### WHAT THIS TASK INVOLVES
In the autograd code excerpt below, reproduce the passage between "topo.append(v)" and "(self, other), '*')", inclusive, without changing a character.

### SOURCE EXCERPT
========
Backward Pass Implementation

def backward(self):
    # Build topological order
    topo = []
    visited = set()

    def build_topo(v):
        if v not in visited:
            visited.add(v)
            for child in v._prev:
                build_topo(child)
            topo.append(v)

    build_topo(self)

    # Apply chain rule in reverse topological order
    self.grad = 1.0
    for node in reversed(topo):
        node._backward()

Multiplication Gradient

def __mul__(self, other):
    out = Value(self.data * other.data, (self, other), '*')

    def _backward():
        self.grad += other.data * out.grad   # Chain rule
        other.grad += self.data * out.grad
    out._backward = _backward

    return out

Educational Value

Perfect for learning:

  • Deep learning fundamentals without library abstractions
  • Automatic differentiation implementation details
  • Backpropagation algorithm step-by-step
  • Neural network architecture from scratch
  • Gradient descent optimization mechanics
  • Computational graph concepts visually

Advanced Topics Covered

  1. Operator overloading: Implementing __add__, __mul__, etc.
========
### DATA BLOCK
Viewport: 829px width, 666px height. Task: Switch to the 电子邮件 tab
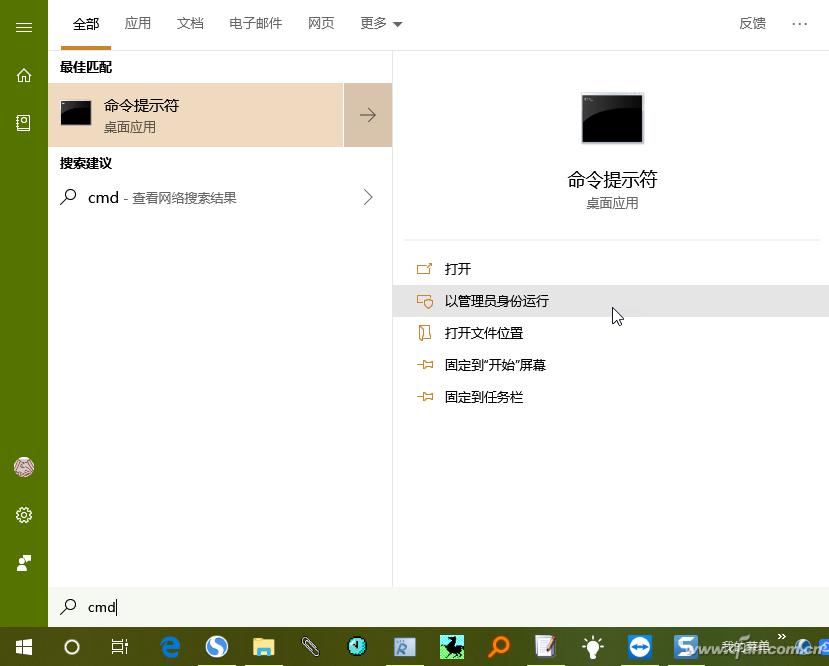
========
### PROBLEM SOLUTION
topo.append(v)

    build_topo(self)

    # Apply chain rule in reverse topological order
    self.grad = 1.0
    for node in reversed(topo):
        node._backward()

Multiplication Gradient

def __mul__(self, other):
    out = Value(self.data * other.data, (self, other), '*')